Think back to your high school science days, and you may remember Gregor Mendel. Credited as the father of genetics, Mendel studied heredity by cross-breeding pea plants in the mid-1800s.
One hundred years later, Harry Stine would begin building his Iowa empire on the very same principles. Today, Stine's privately owned company, Stine Seed, develops and patents germplasm -- or the genetic material in plant seeds that creates new plants. By cross-breeding or genetically modifying seeds, Stine can create some of the highest-yielding soybean and corn plants in the world.
Despite his humble roots growing up on his family's farm in Iowa, Stine has amassed a $3 billion fortune, making him the richest man in Iowa, and one of the most powerful names in science and agriculture. Here are five of the most important habits and qualities that made Harry Stine an ultra-successful entrepreneur.
5. Early riser
"Early to bed and early to rise, makes a man healthy, wealthy, and wise."
– Benjamin Franklin.

[Extracted entries]
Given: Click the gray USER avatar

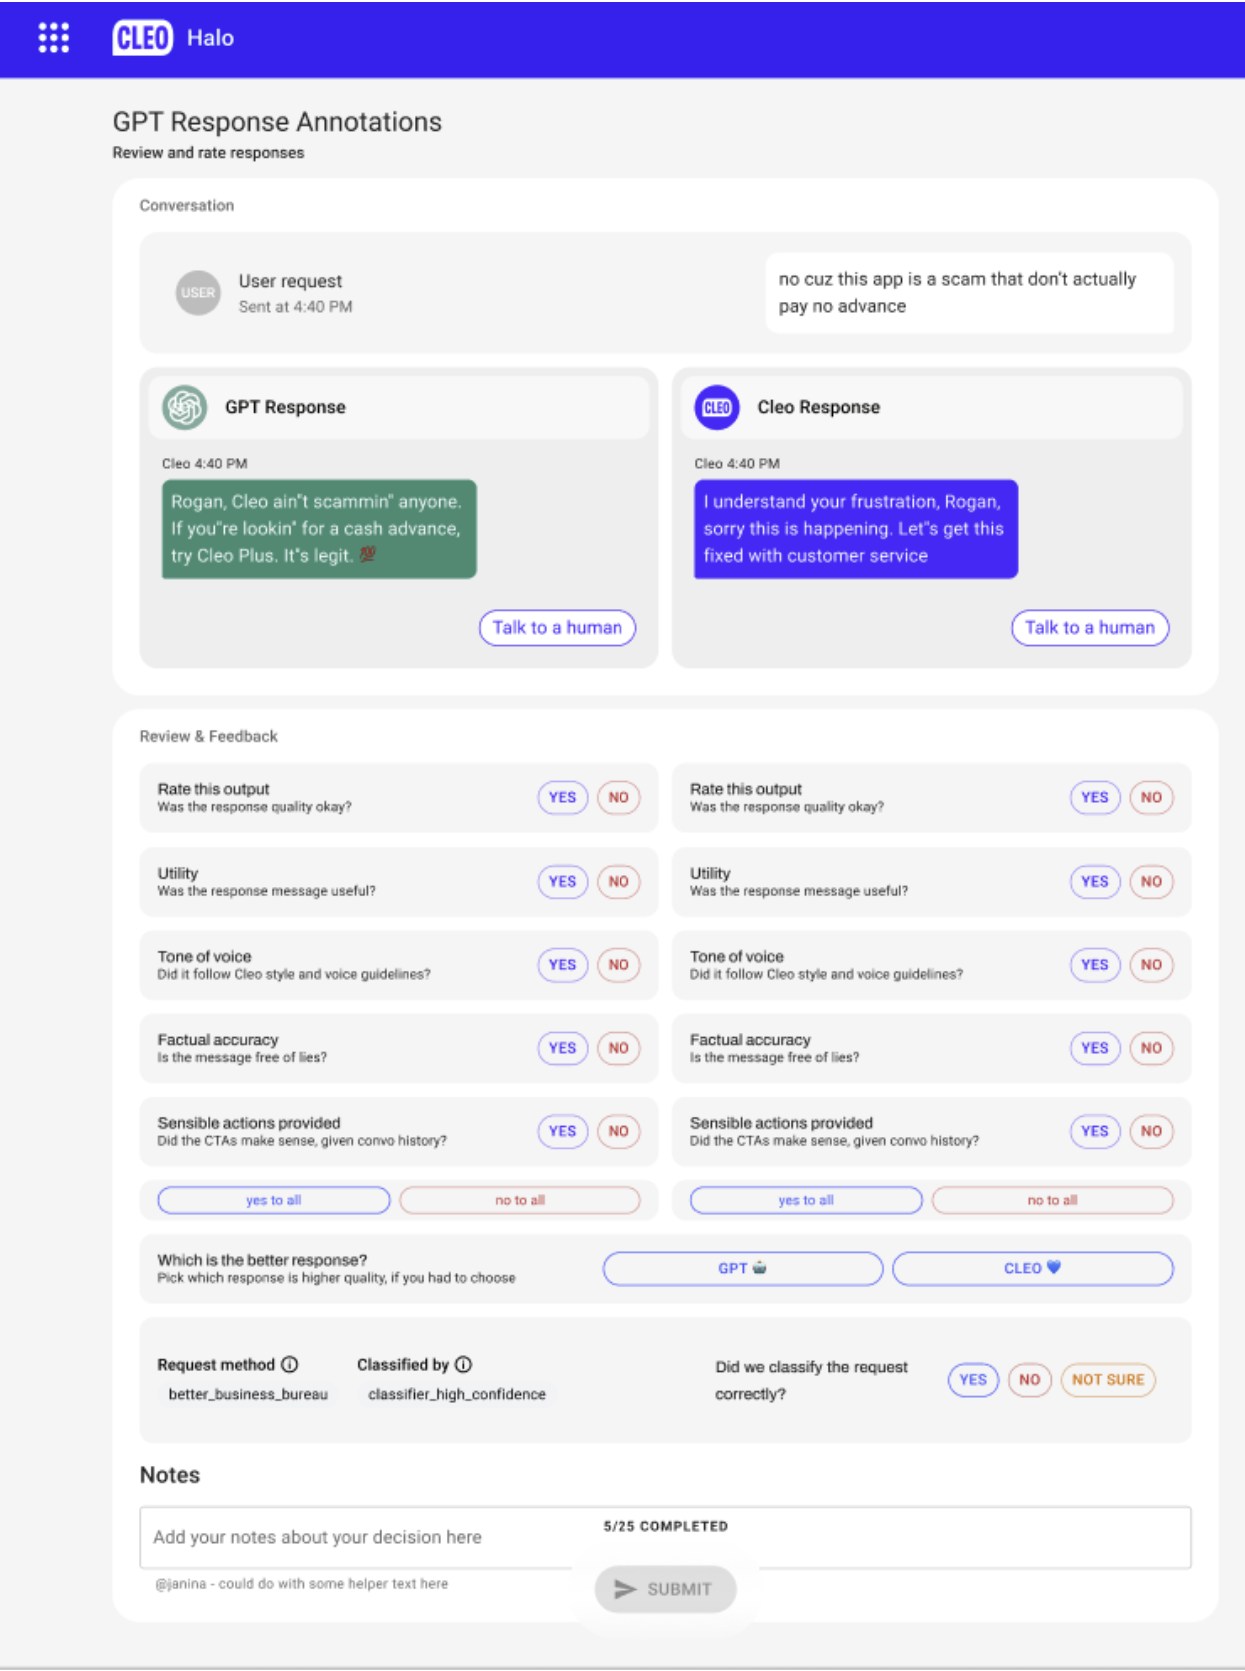Looking at the screenshot, I should point(198,293).
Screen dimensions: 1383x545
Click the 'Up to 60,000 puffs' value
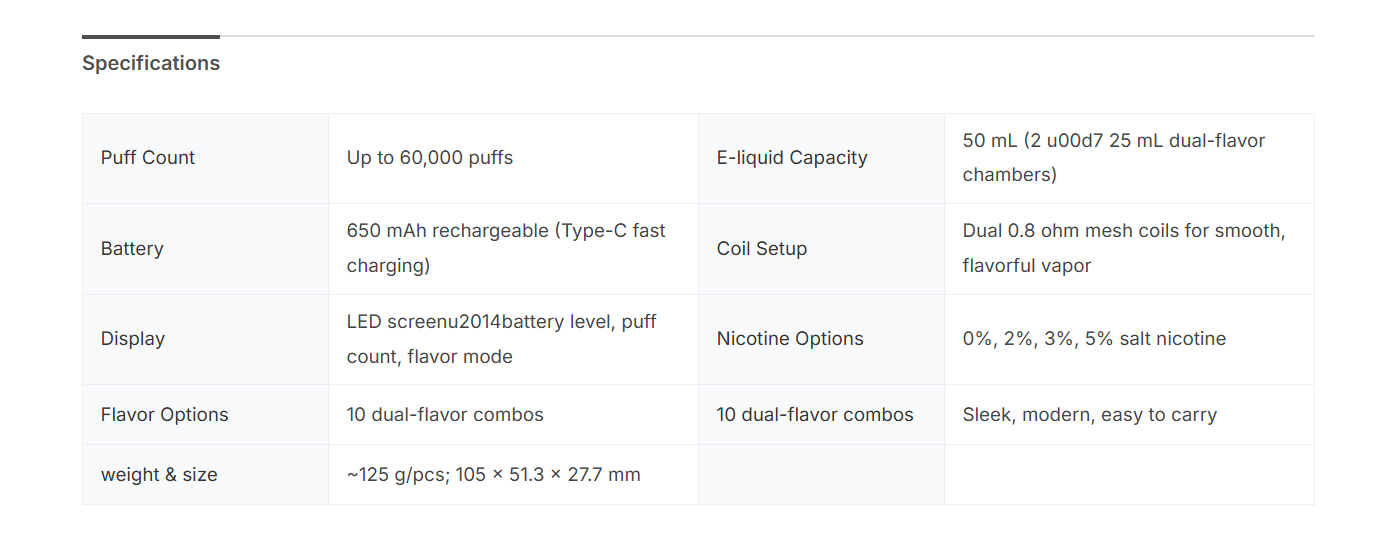pos(430,158)
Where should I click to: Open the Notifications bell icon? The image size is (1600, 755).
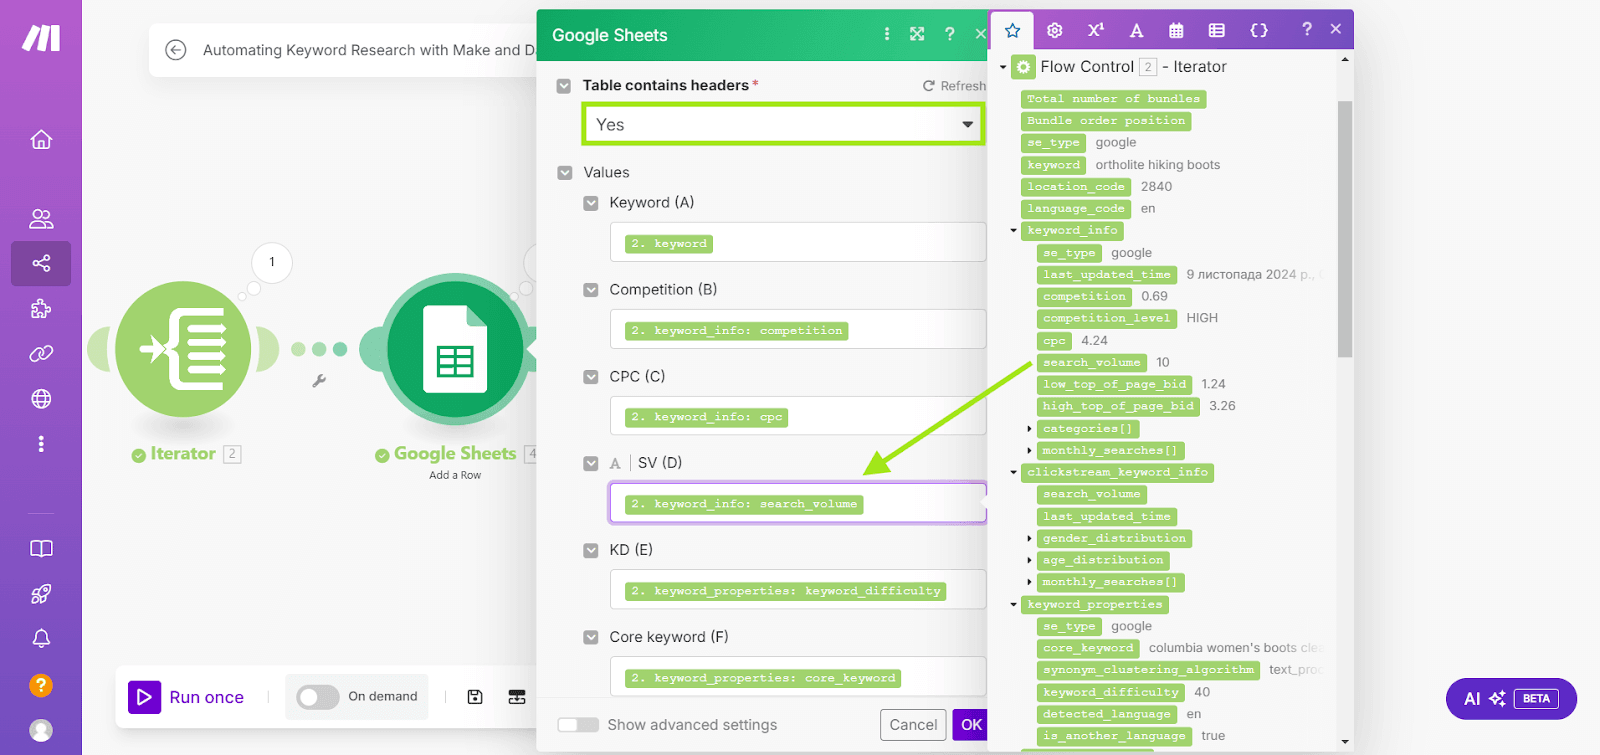41,638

[Questions to answer]
1 – In the Harry Stine article, what does Stine Seed develop and patent?
2 – Write the next part of the Harry Stine article, picking up right after the Benjamin Franklin quotation.
The rows are separate material from the Harry Stine article.

[Responses]
1 – Germplasm, the genetic material in plant seeds that creates new plants.

2 –
While there are myriad suggested benefits from waking up before 6 a.m. -- as Stine and hordes of other billionaires do -- research is less clear about why this is the case. In my opinion, getting to bed early and avoiding hitting the snooze button takes discipline -- something that was instilled in Stine from a young age while working 12-hour days on his family's farm.
Key takeaway: On its own, waking up earlier won't necessarily make you more successful; however, developing habits that bring more structure and discipline into your life can.
4. Ask why
When asked about Harry Stine, David Thompson, Stine Seed national marketing director, said "He has an insatiable curiosity." It's because of that curiosity, in fact, that Stine Seed was founded.
After graduating from college, Stine moved back home to work on the family farm, and it was there he noticed some unusual soybean plants. The typical soybean will have two to four seeds per pod; however, the plant Stine noticed had five. This was important because the more seeds per pod, the greater the potential yield of new plants.
Key takeaway: Some of the most successful people on the planet have a genuine sense of curiosity. Make a habit out of asking why things are the way they are.
3. Ask for help
Unfortunately, curiosity alone isn't going to get the job done. The second step is actively searching for answers.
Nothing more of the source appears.